■ **Extract to read**

Valerie Perkins, under the nom de plume of Valley Girl, has dispensed with the attention of the men-in-suits and balance-sheet record execs, and launched an album all on her own. Albeit with the aid of some famous and not-quite-as-famous knob-twiddlers.

There ain't nothing wrong with the do-it-yourself ethic. We all know that parking your arse in a office all day clock-watching isn't necessarily gonna shake the world to its armpits and bring civilisation on, or even behind, a notch or two.

However, in a crowded marketplace, quality counts in large amounts. And plucky amateurs need to have some degree of ramshackle charm or singularity of vision to get noticed. Sadly, Valley Girl's debut Glamorous World doesn't really show either.

It's difficult to find exactly what constellation Perkins imagined her Glamorous World revolving in. Much of the album is House-lite, tastefully-lit bar fare, neither subtle enough to strain a curious ear to, nor busy enough to intrude on wine-fuelled fat-chewing over property prices, carbon footprints and the merits of prospective England managers.

And then there are times (particularly on Cartoon Pictures) where Perkins is recast as PJ Harvey's bandwagon-jumping little sister. But where Somerset's finest often sounds as if she's howling lonesome under a baleful moon, Ms. Perkins just sounds as if she's getting over a particularly troublesome hangover.

Given some of the hired help, it's also doubtful whether Perkins's beginner's status is truly ironclad. Some networking must have taken place to enlist the aid of 7Hurtz's Lascelle, Position Normal's Chris Bailiff, and more notably, the DFA duo of James Murphy and Tim Goldsworthy.

■ **Recorded data**
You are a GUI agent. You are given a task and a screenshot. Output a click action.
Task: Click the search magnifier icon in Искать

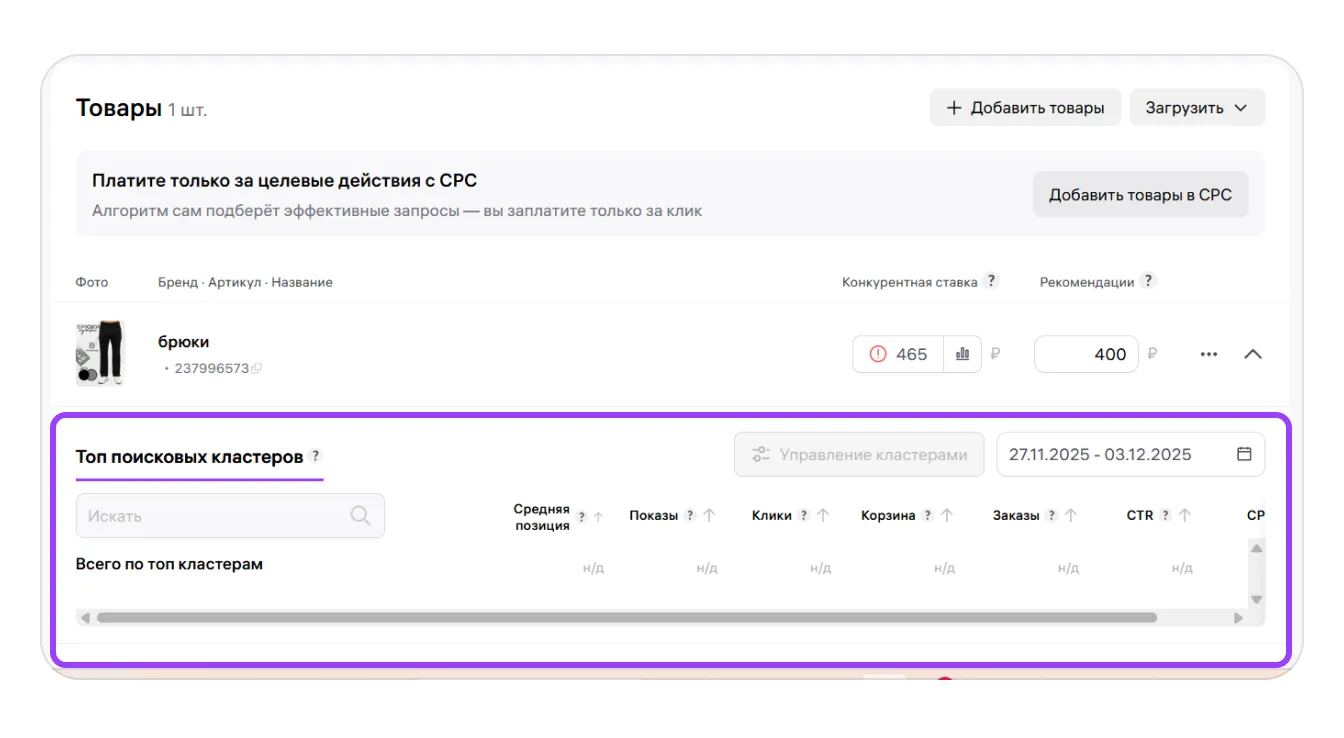(360, 516)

■ **Problems to work on**
(1) Copy word for word the part of the album review starting at "And then there" and ending at "and Tim Goldsworthy.".
(2) Take the album review further, picking up after its last sentence.

■ **Answers given**
(1)
And then there are times (particularly on Cartoon Pictures) where Perkins is recast as PJ Harvey's bandwagon-jumping little sister. But where Somerset's finest often sounds as if she's howling lonesome under a baleful moon, Ms. Perkins just sounds as if she's getting over a particularly troublesome hangover.

Given some of the hired help, it's also doubtful whether Perkins's beginner's status is truly ironclad. Some networking must have taken place to enlist the aid of 7Hurtz's Lascelle, Position Normal's Chris Bailiff, and more notably, the DFA duo of James Murphy and Tim Goldsworthy.

(2)
Despite their input, much of Glamorous World gets lost in a forced desire to offer some sensual underpinning to all the retro-Housiness. Perkins' own voice lacks the depth to drag the studio-bound treatments up a notch into any level of absorption into her muse.

Compare this album to Maurice Fulton and Kathy Diamond's masterful rediscovery of House's soul-edged capabilities on this year's Miss Diamond To You, and the difference is a big as the nose on yer face. Particularly if you've got a really big hooter.

All that said, the presence of the LCD Soundsystem on Power To You Child and Dizzy Star does manage to drag Glamorous World away from the rather grumbly atmos. Amazing what a few uplifting key changes can do.

Without their help, the only time the album really hits the mark is on the slinky paean to submission, Addicted. Carried away on some buzzing Beloved-like b-line's, for once Perkins doesn't sound outgunned by the arrangements, and out-of-place with all the digital bleaching.

Ultimately, Glamorous World is one for the LCD completists.